TASK INPUT —
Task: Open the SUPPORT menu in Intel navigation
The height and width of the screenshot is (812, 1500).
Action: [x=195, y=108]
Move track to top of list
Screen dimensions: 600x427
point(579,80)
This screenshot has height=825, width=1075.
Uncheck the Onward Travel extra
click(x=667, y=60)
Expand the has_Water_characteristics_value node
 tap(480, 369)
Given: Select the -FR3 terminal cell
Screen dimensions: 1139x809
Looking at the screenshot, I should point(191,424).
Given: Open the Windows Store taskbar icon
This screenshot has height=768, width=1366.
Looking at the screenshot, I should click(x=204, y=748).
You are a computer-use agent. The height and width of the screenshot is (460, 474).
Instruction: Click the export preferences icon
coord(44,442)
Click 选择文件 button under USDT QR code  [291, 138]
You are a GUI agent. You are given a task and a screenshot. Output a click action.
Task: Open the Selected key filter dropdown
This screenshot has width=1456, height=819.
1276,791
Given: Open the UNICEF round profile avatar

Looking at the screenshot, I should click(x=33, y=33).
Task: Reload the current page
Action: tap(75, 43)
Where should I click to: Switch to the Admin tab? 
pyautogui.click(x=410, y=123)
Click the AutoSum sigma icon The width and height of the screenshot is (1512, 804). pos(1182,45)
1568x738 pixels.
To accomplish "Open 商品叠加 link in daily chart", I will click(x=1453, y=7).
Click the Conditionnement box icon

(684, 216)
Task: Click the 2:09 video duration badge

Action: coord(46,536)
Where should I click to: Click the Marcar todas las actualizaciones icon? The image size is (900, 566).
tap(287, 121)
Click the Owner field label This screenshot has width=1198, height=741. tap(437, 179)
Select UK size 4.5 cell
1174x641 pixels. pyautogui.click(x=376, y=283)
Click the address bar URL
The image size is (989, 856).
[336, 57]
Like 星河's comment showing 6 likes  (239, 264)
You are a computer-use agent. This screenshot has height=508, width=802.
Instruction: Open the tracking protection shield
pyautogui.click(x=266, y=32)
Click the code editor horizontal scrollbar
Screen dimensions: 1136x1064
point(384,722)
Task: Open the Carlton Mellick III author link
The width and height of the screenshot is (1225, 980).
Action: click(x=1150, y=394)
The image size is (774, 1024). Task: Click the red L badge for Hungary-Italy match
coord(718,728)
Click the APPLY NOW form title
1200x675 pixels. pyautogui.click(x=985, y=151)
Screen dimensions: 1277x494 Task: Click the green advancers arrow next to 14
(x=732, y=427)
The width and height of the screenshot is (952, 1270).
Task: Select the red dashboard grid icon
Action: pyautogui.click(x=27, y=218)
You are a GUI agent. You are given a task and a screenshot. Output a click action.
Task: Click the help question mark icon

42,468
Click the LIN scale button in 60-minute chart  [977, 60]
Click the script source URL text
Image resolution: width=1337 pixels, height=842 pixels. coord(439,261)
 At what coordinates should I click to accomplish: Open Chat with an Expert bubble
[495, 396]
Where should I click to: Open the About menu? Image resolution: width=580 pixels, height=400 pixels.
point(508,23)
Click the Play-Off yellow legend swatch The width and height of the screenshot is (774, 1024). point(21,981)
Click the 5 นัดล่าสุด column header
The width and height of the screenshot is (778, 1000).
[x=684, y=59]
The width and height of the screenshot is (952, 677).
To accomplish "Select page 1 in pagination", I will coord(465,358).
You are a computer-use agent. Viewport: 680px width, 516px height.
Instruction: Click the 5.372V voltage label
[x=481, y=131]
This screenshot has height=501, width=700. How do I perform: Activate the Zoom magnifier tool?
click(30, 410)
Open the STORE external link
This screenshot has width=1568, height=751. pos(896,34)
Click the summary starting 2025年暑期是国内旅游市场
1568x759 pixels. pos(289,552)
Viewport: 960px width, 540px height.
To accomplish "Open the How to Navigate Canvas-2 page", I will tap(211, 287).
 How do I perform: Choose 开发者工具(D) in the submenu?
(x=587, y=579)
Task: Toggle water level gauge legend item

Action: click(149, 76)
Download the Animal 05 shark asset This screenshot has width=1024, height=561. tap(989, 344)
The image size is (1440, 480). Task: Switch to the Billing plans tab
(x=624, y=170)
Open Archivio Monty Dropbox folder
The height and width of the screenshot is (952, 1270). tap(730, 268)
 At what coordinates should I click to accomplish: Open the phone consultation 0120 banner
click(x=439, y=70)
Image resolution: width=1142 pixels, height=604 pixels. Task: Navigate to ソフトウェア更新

THE TASK — Rewrite the part of the material that runs from its first line through the line containing "Looking at the screenshot, I should point(191,424).", with "node" renamed to "item" and everything else left unchanged.

SOLUTION FOR THIS TASK —
Task: Open the SUPPORT menu in Intel navigation
The height and width of the screenshot is (812, 1500).
Action: [x=195, y=108]
Move track to top of list
Screen dimensions: 600x427
point(579,80)
This screenshot has height=825, width=1075.
Uncheck the Onward Travel extra
click(x=667, y=60)
Expand the has_Water_characteristics_value item
 tap(480, 369)
Given: Select the -FR3 terminal cell
Screen dimensions: 1139x809
Looking at the screenshot, I should point(191,424).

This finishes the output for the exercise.